On 7 Nov 2001, Jim Blandy wrote:

>
> Daniel Jacobowitz <drow@mvista.com> writes:
> > I've got a question.  What we really want to represent here are not
> > just sets of addresses, but a single address space and the symtabs
> > known to correspond to different sections of it.  Would it be more
> > useful to represent them that way, so that the code to search the
> > address space would only happen once for all psymtabs/symtabs?
>
> Right, I've been thinking the same thing.  You want an "address map"
> ADT --- something that maps CORE_ADDR's to void * values.  We could
> use it everywhere.
>
> For example, here's a better way to represent line number info: have
> one addrmap mapping CORE_ADDR's to integers (line numbers); have
> another that maps CORE_ADDR's to symtabs / null pointers.  That would
> be tons simpler, and tons faster, than what we have now.  Assuming the
> address map had a low per-address-range overhead, it wouldn't use much
> more memory.  All the fancy logic could get handled once, when the
> tables are created.
>
> The question is, how can you represent this in an obstack-friendly
> way?  The obvious representation of an addrmap is a sorted array, with
> a gap for insertion, but obstacks don't like arrays that expand
> occasionally.  A doubling algorithm can guarantee that the waste is
> merely proportional to the final size, but that's kind of crummy.  A
> binary tree works better, but you spend a lot of memory on child
> links; we wouldn't want to use an addrmap to store line number info if
> it took twenty bytes per line (currently it takes only twelve) (both
> assuming a 64-bit CORE_ADDR and 32-bit pointers and ints).
Errr, why should it be obstack friendly?
An interval tree without obstacks will be more efficient in terms of speed
and memory than something else with obstacks.

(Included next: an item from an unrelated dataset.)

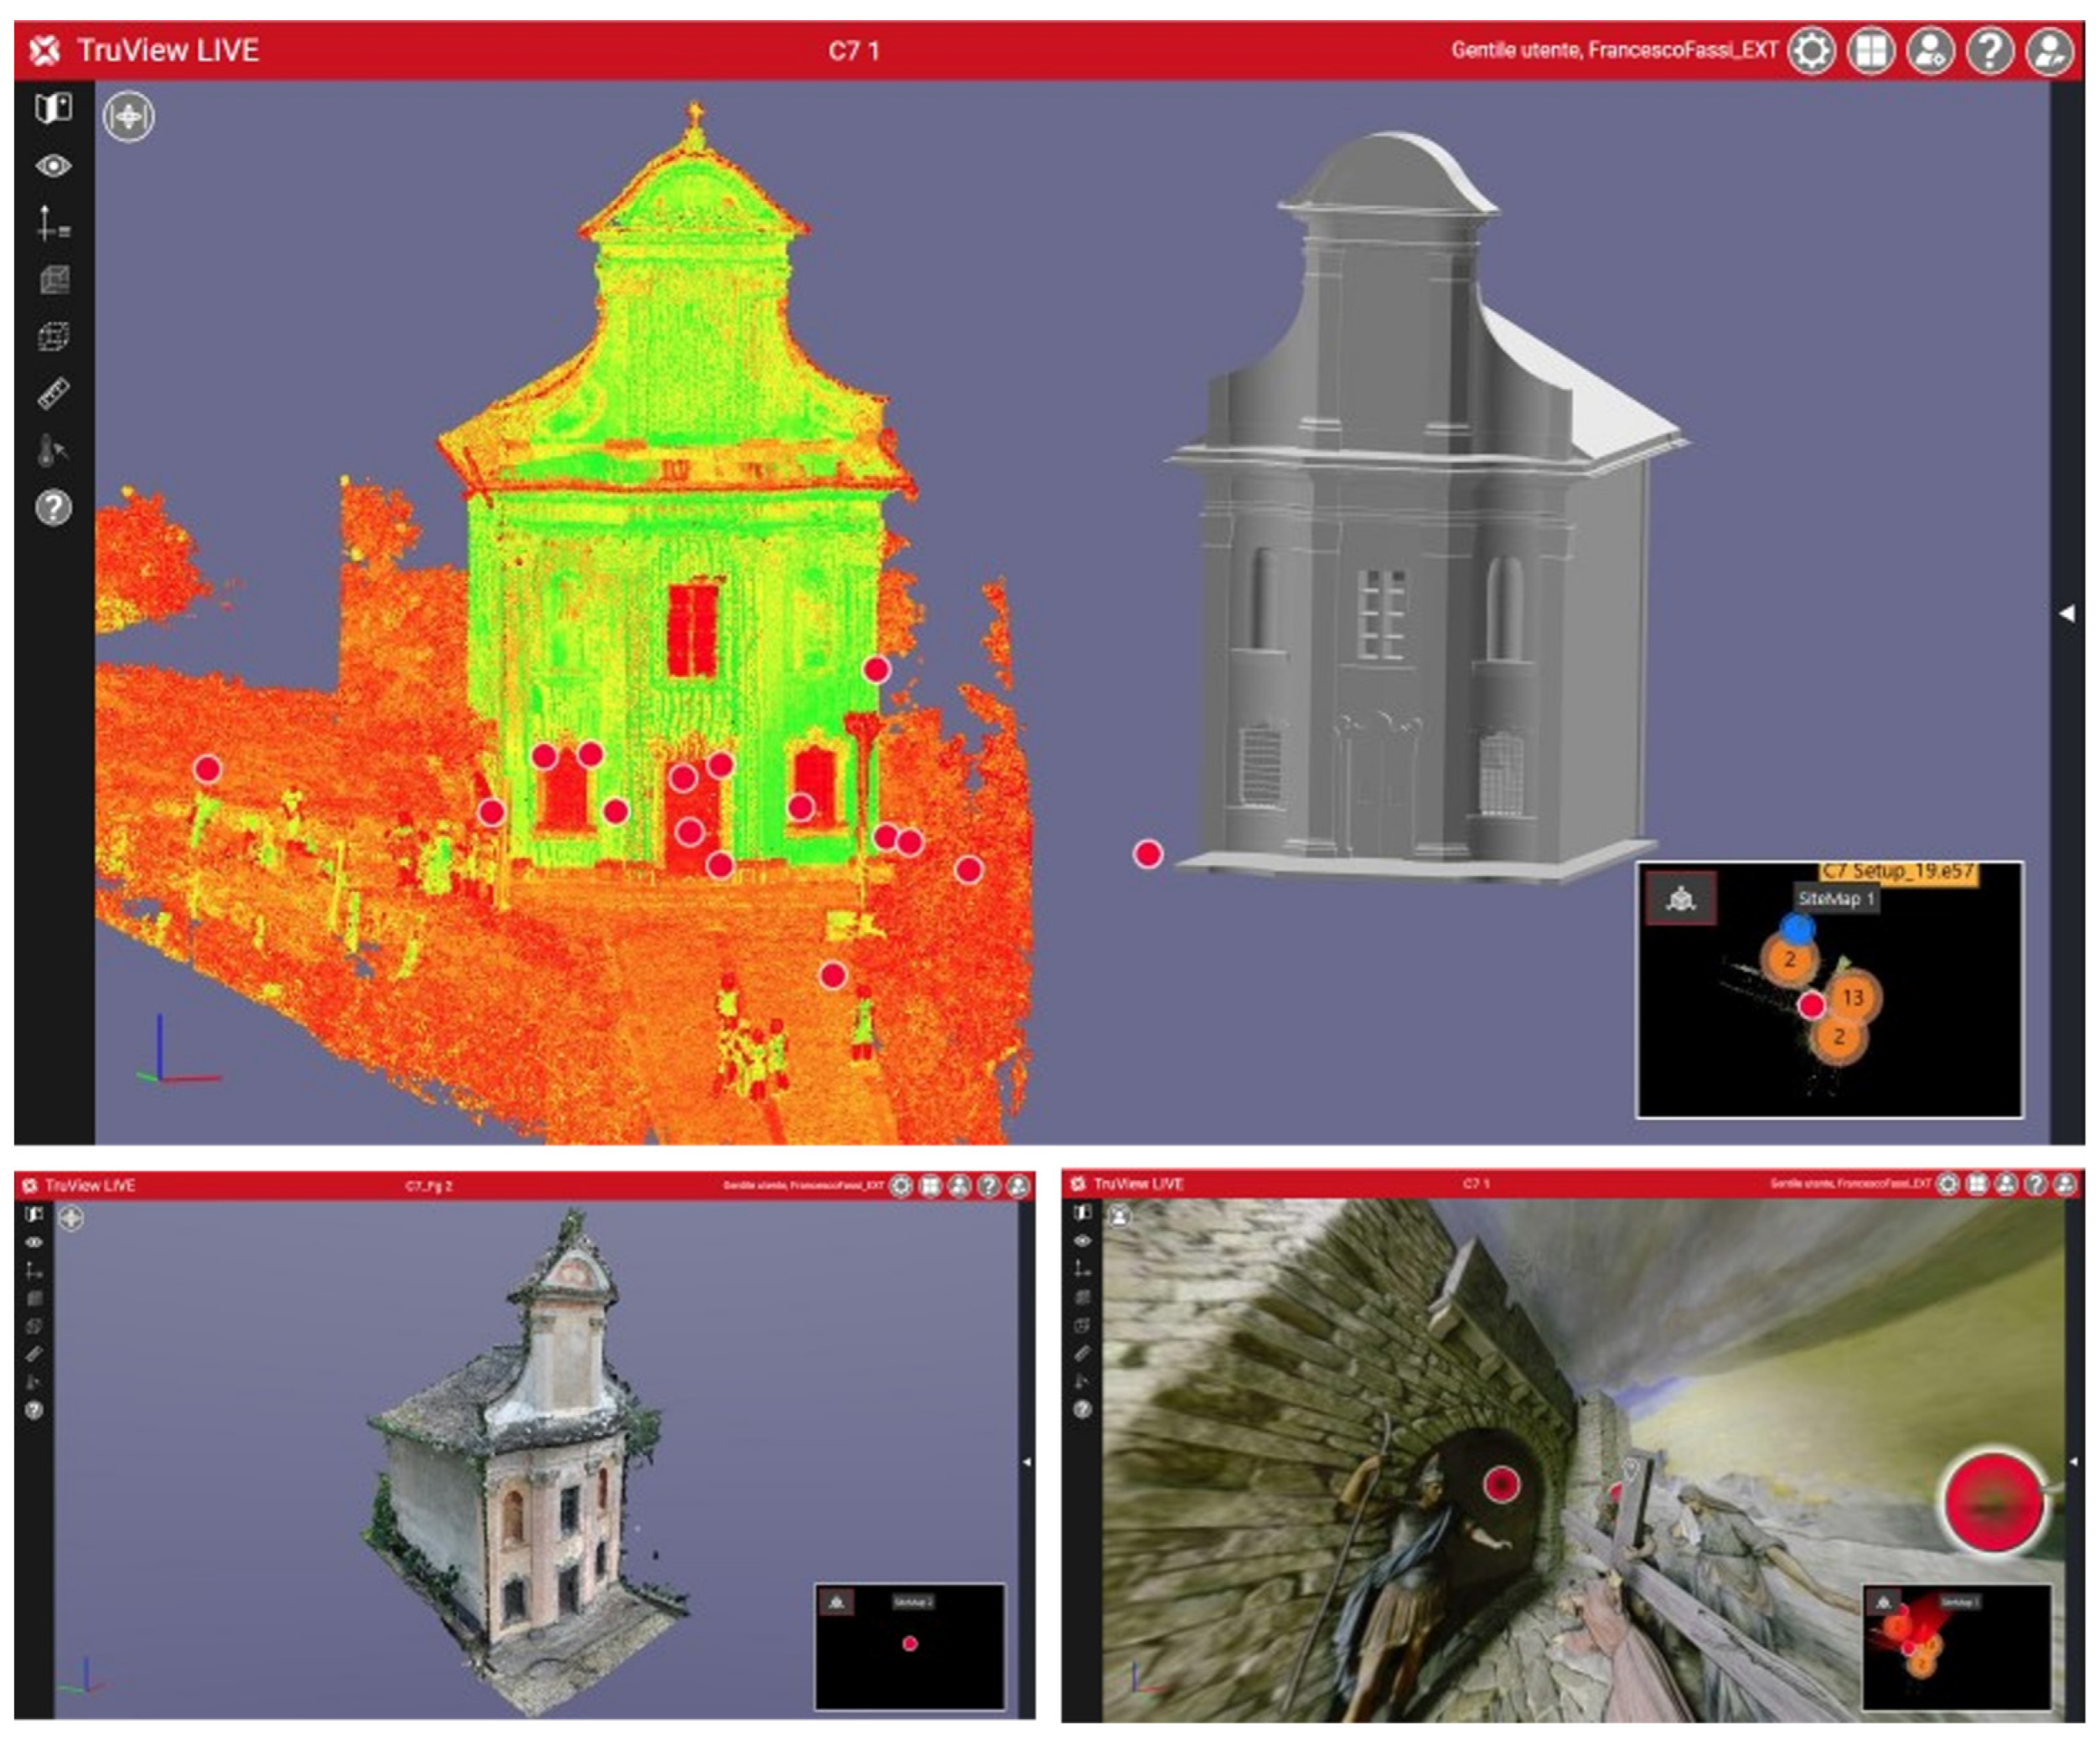2100x1740 pixels.
Task: Select the coordinate pick point tool
Action: 53,222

If it's really necessary, You could also use a interval stabbing skiplist,
which would be obstack friendly. At least, moreso than the tree.
You can just throw elements on a free list, and reuse them.

If you don't want an interval structure, a skiplist with probability .25
will give you 1.33 pointers average per element, rather than 2 for a tree.
They are also much easier to maintain.